正社員と契約社員では待遇が大きく異なっています。
正社員はその職場での仕事内容や態度から年に一回、昇給のチャンスがありますが、契約社員はほぼ昇給や昇進の審査が行われないのが一般的。契約が切れ、次の契約を結ぶ際に検討されるケースはあります。
社会保障に関しても、正社員は一律に加入されるのですが、契約社員の場合は「契約期間が2カ月以上」「勤務時間が正社員の3分の4以上」「1カ月に正社員の3分の4以上の勤務日数」という労働基準法で定められた社会保障加入条件を満たすと加入義務が発生します。

本来は専門職であり優れたスキルをもつエンジニアやデザイナーといった業種が契約社員として勤務していましたが、近年では職種の幅が広がり一般的な労働者の中でも契約社員として勤務しているケースが多く存在します。特に、外資系企業に多く、役職含め雇用している労働者のほぼ全員が契約社員、という外資系企業も。

正社員と契約社員では、雇用契約からまったく違う契約内容です。
原則的に契約社員とは「雇用期間」を必ず決めた上で契約を結びましょう。
将来的な保障が無く、仕事の掛け持ちも自由な契約社員という立場上、雇用側の都合で雇用期間を長くされたり短くされたりすることは契約社員側に不利益な場合も多いのです。
ただ、一つのプロジェクトを進めていく上で専門的なスキルを持った契約社員を雇用しスケジュールを組んだものの、進行が思ったように行かず契約期間内で終わらない、といったケースもあります。

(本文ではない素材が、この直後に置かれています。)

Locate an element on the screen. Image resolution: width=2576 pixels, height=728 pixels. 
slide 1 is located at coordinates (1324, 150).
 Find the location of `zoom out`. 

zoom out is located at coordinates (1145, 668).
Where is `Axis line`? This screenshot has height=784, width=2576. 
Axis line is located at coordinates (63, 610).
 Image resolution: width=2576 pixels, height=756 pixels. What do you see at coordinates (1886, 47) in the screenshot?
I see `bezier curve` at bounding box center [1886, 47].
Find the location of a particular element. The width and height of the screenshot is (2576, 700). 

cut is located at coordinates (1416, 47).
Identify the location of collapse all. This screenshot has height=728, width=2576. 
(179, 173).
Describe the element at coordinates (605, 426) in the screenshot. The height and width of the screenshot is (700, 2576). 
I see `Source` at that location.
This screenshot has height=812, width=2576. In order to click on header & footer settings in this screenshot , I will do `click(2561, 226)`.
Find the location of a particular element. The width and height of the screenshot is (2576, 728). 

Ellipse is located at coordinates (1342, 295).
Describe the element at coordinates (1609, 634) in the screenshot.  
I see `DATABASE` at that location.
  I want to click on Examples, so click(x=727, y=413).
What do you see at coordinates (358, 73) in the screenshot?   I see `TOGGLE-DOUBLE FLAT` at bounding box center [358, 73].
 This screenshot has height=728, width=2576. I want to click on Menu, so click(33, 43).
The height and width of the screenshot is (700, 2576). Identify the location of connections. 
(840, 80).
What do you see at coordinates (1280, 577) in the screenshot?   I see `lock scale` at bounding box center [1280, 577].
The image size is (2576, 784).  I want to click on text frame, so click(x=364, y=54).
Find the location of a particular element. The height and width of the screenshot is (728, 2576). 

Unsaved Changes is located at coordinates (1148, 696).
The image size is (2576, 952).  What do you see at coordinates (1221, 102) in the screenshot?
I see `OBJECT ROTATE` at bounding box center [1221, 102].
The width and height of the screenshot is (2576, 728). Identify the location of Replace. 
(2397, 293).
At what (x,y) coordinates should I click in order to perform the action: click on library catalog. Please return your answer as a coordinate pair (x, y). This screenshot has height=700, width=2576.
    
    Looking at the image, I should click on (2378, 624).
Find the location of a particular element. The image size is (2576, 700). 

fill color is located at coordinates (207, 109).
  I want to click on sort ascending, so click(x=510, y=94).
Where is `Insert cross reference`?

そんな時のために「期間内でプロジェクトが終了しない場合は3ヶ月の延長を行う」などといった特約を別に契約している所も。

正社員と契約社員の共通点

様々な違いがある正社員と契約社員ですが、「労働者」として共通している点も多く存在します。

最低賃金法に基づいて定められ、労働の対価として支払われる給与の最低ライン「最低時給」ですが、当然雇用内容で差を付けてはいけません。
最低時給は毎年更新され、職種や地域によって違いがあります。時給で発表されるため、支払いの形態が日給や月給の場合は時給から計算して支払いましょう。

「有給休暇」は正社員、契約社員問わず、半年以上雇用しているすべての労働者が取得可能です。
勤務時間・日数によって取得できる有給休暇の日数が決定されるので「契約社員だから短くていい」なんてことは当然ありません。有給休暇に関しても事前に説明しておくと後々のトラブルを避けられるでしょう。

「契約社員」という言葉は法律にはありません。
全労働者は雇用形態の違いを問わず「労働基本法」などの法律で保護されているため、雇用形態が違う、という理由で労働者の権利を阻害すると処罰されます。

正社員と契約社員の現状

2010年に総務省が行った「労働力調査」では、嘱託職員などの契約社員は約330万人となっており上昇傾向です。
契約社員が増加傾向にあるもっとも大きな理由は「経費の削減」になるから。
契約社員は正社員と違って教育にかける時間も費用も必要ありませんし、福利厚生費用や退職金も不必要としている企業も多く存在します。
また、業務内容の如何に関わらず常時雇用しておかなければならないというワケではなく、必要な時に必要な人数だけ雇用するため「雇用の調節便」としても有益です。

しかし、近年ではこういった契約社員を企業の都合で安価に雇用することが社会問題化しているのも現実です。
2013年の法改正により雇用期間が5年以上の契約社員は、契約社員側が希望すれば契約期間の無い「無期労働契約」に変更できる制度が生まれるなどの対策が行われています。

まとめ

ライフスタイルや職場環境の多様化から、雇用形態も多様化しています。
近年では労働問題を取り扱った弁護士事務所も多く存在しているため、どんな雇用形態であれ雇用者側は労働者の権利と労働法遵守に気を配らなければなりません。
正社員と契約社員のニーズの違いと労働法をしっかりと把握し、円満な職場環境に配慮しましょう。